The government says it is again considering whether to reduce fuel duty for rural motorists.



Chief secretary Danny Alexander said the Treasury was considering lobbying Brussels for a cut in fuel duty for motorists in remote rural areas.


Motorists in the Inner and Outer Hebrides, the Northern Isles, the Islands in the Clyde and the Isles of Scilly already receive a 5ppl discount on fuel duty.


Mr Alexander suggested the scheme could be included remote mainland communities. He was speaking during a visit to business leaders in Cornwall.


"We introduced, for the first time ever in this country, a fuel duty discount last year.


"I am looking at the moment at whether a case can be made to Brussels to allow a delegation for some of the most remote mainland areas in the UK as well.


But the process was a complicated one, Mr Alexander conceded.

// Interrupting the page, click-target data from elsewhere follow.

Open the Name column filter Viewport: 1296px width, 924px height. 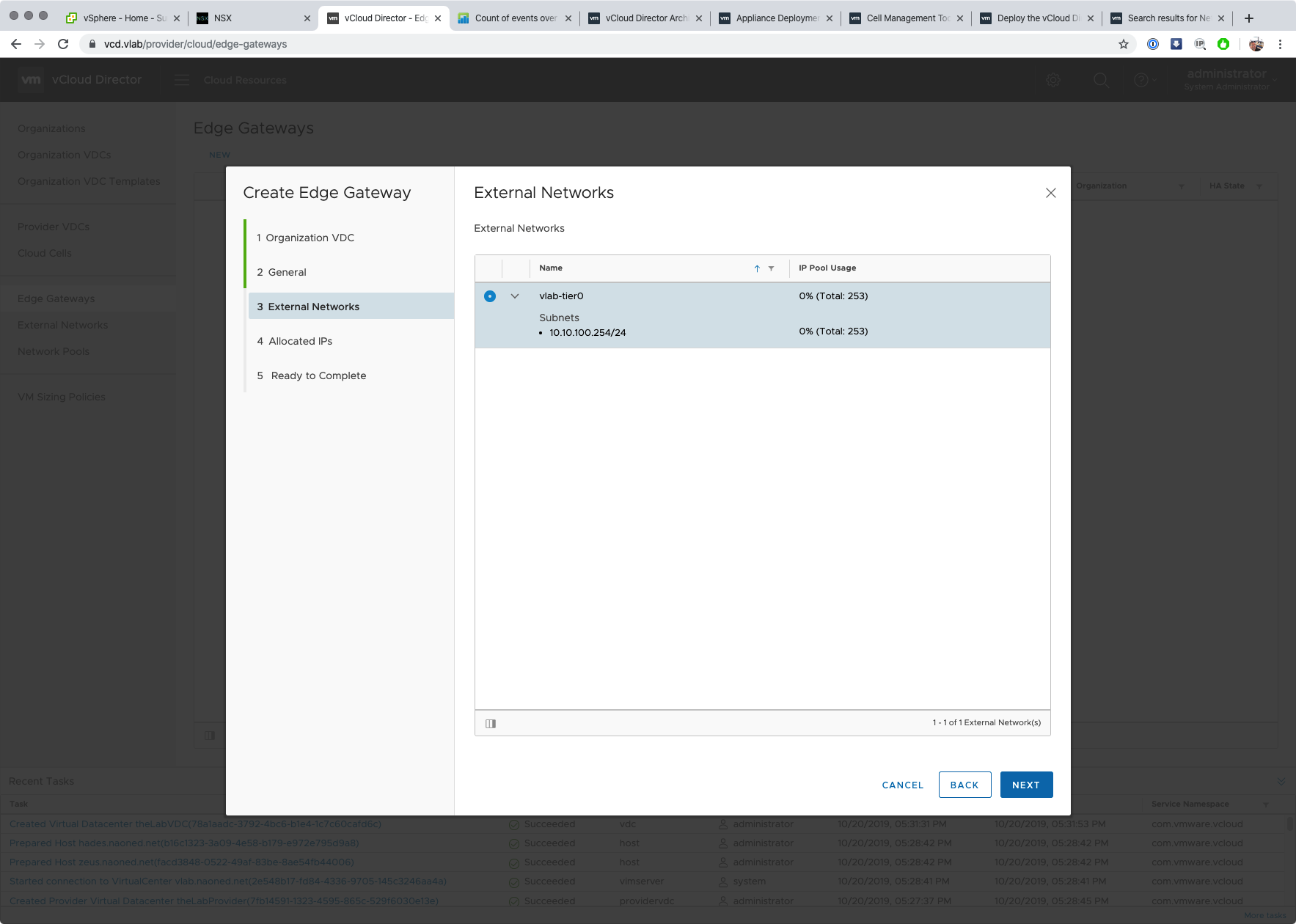pyautogui.click(x=771, y=268)
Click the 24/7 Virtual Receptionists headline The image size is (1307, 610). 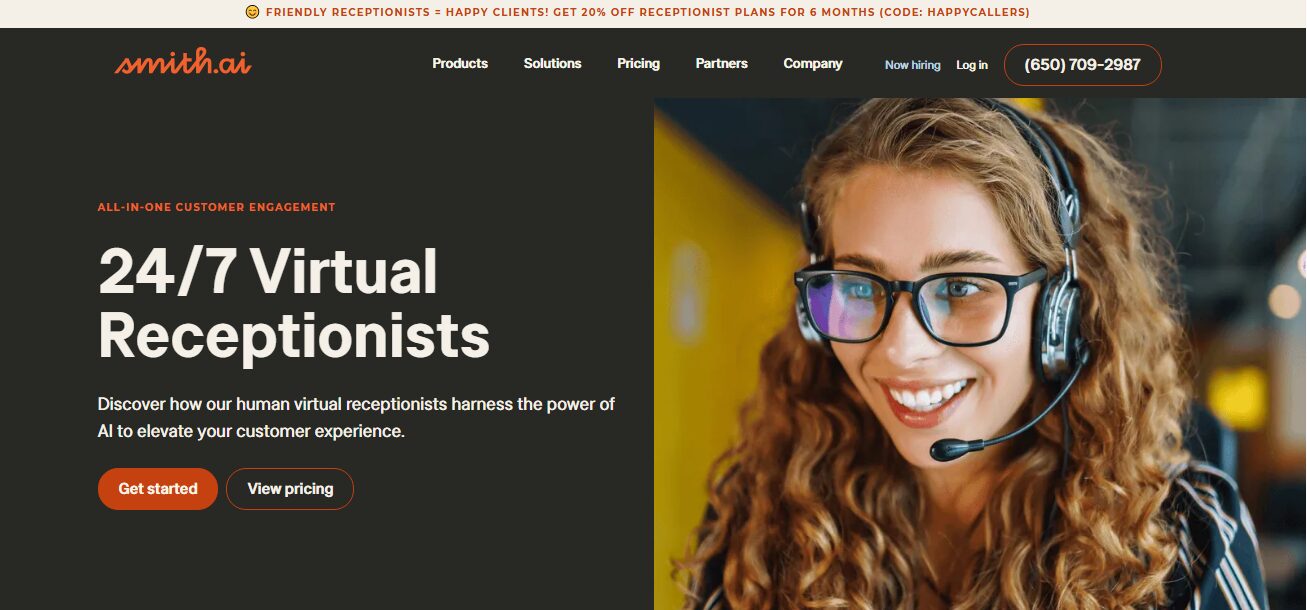(294, 303)
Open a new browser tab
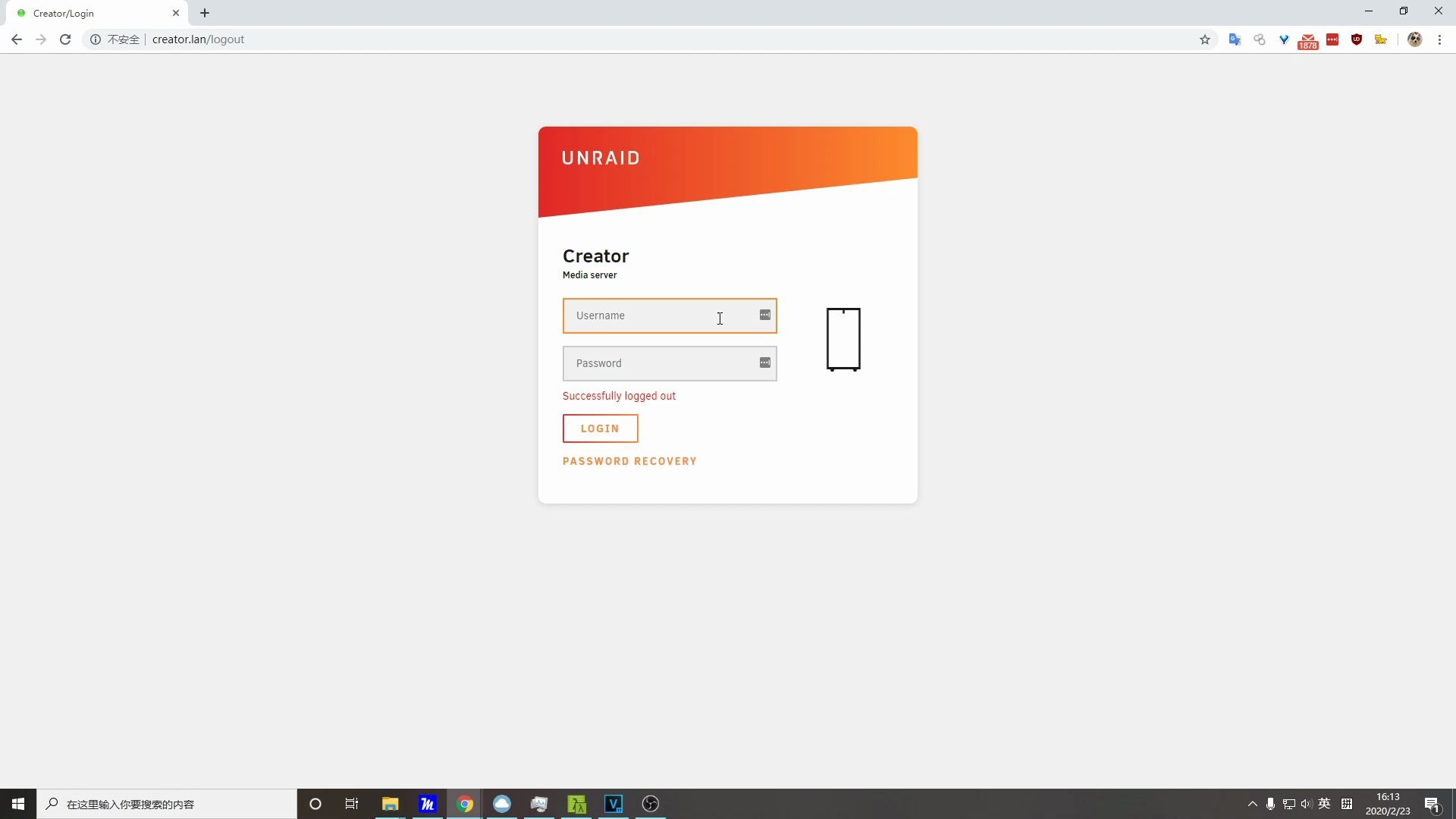The height and width of the screenshot is (819, 1456). (x=205, y=13)
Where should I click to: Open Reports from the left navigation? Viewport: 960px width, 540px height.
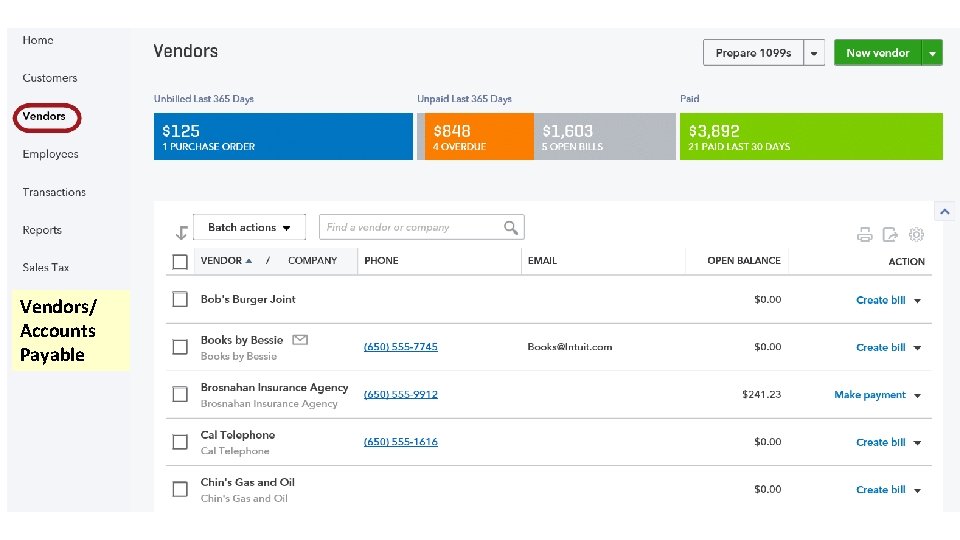42,230
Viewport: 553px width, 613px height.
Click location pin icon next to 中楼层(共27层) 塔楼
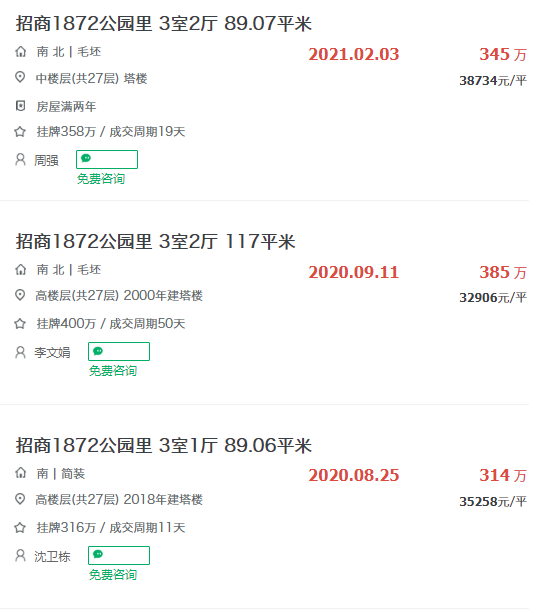click(x=20, y=77)
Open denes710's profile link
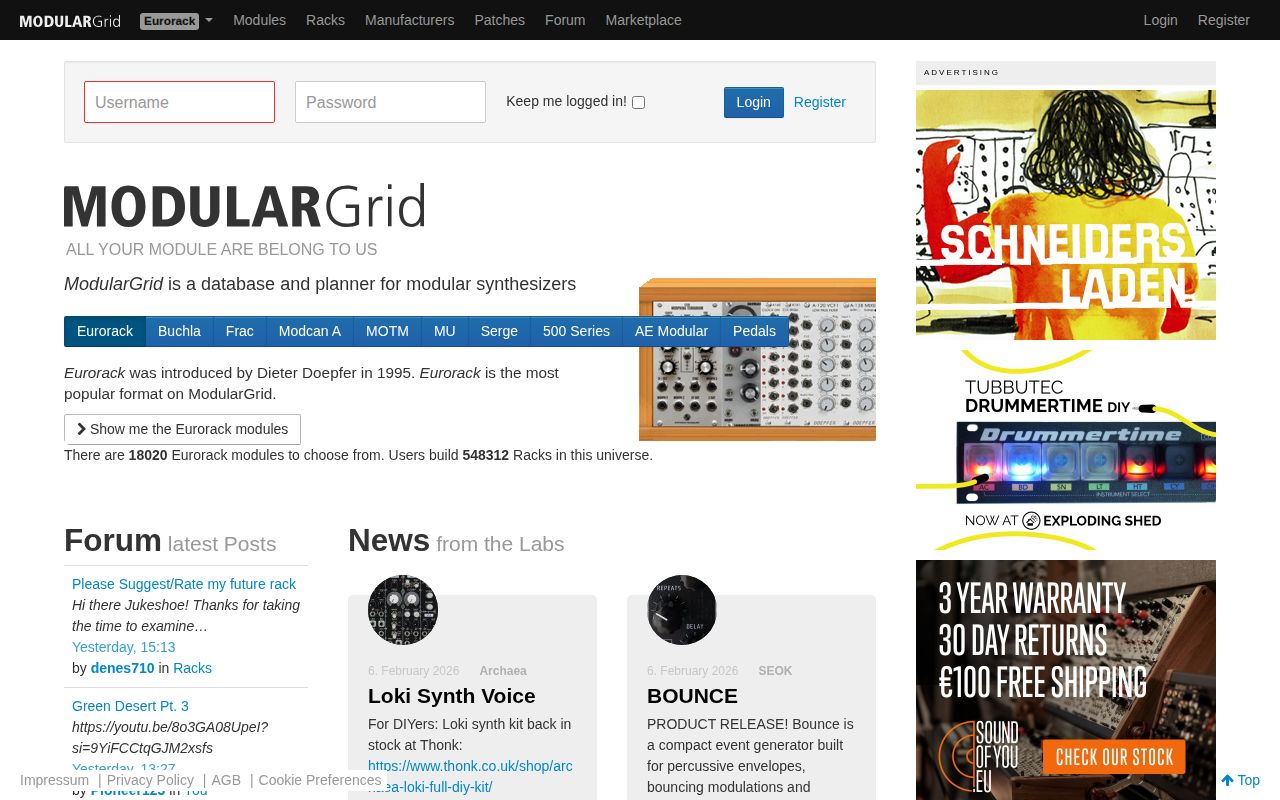This screenshot has height=800, width=1280. (x=122, y=668)
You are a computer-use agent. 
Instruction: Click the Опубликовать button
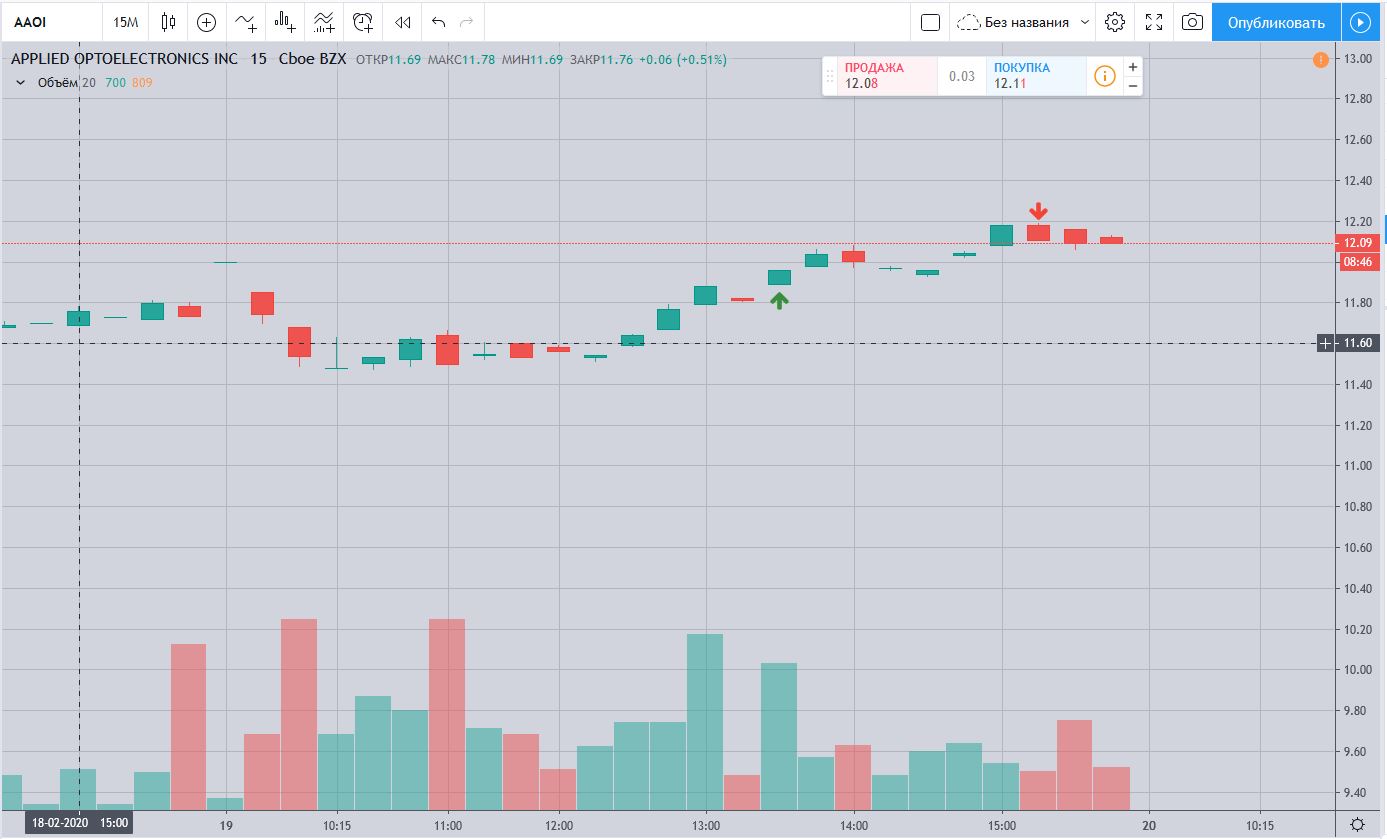[x=1276, y=22]
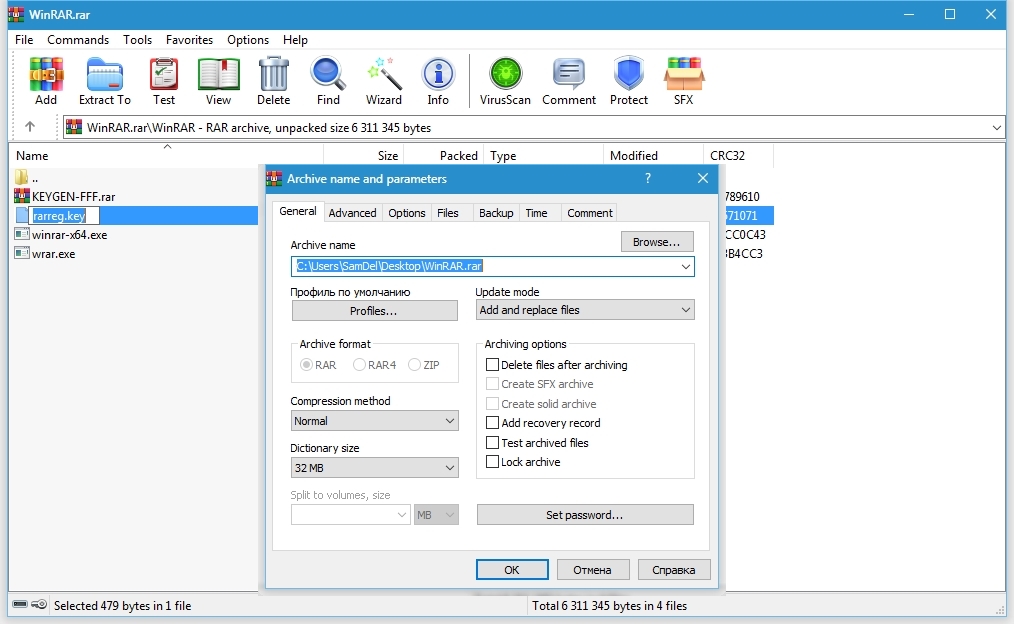Check the Add recovery record option
Viewport: 1014px width, 624px height.
pyautogui.click(x=492, y=423)

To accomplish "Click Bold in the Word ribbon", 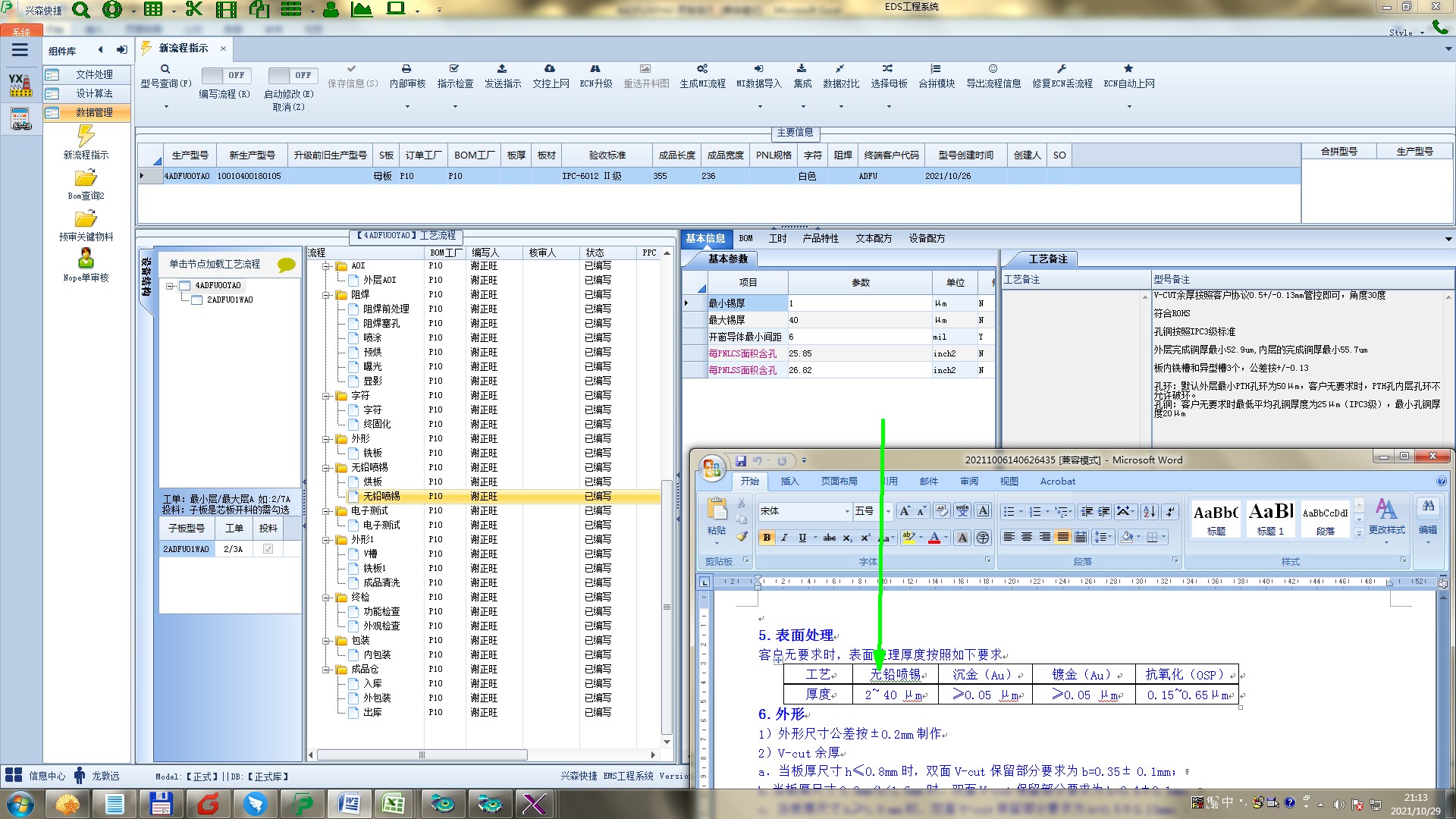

"There's a very high hurdle in the sense that we have to be able to persuade the European Commission and get all of the other 26 member states to vote for it as well."


Mr Alexander added: "I can't make any promises at this point, but I am working on whether a justification can be made that is on the same basis as the justification for the islands.


"The case for the islands was made on the significant extra costs of delivering fuel to those areas.


"I'm not sure whether we will be able to do that [for the mainland] but I will certainly have a jolly good look at it."


Rural motorists have long complained that fuel prices are too high.


The news comes as HM Revenue & Customs figures suggest that high fuel prices and bad weather helped push down January's UK petrol sales to the lowest level in 23 years.


Drivers consumed 1.465bn litres of petrol last month, down 14m litres on the previous all-time low set in March last year and nearly 100m litres below December's consumption.


Against an average of 1.548bn litres in January 2012, last month's consumption fell 83m litres or 5.4%.


UK diesel consumption also fell in January, down to 1.923 billion litres for cars, haulage and other uses.


However, this is still higher than the all-time lows of 1.871 billion litres in January 2009 and then 1.833 billion litres in January 2010, when widespread and extended periods of snow cut road use.


AA president Edmund King said speculators had pumped up the wholesale price of petrol at a time of year when cars consumed the most and when concern was normally with imported diesel prices.


Currency gambling had devalued the pound, adding a further 1.6p a litre to the 7.9p-a-litre increase in the cost of wholesale petrol since the start of the year.


"This has broken the back of many family budgets and destroyed a great chunk of petrol demand," said Mr King.


"When the Government considers where it's going to get new revenue for the next financial year, it shouldn't knock on drivers' windows and demand more fuel duty – they have nothing left to give.


"Milking this cash cow has turned into flogging a dead horse."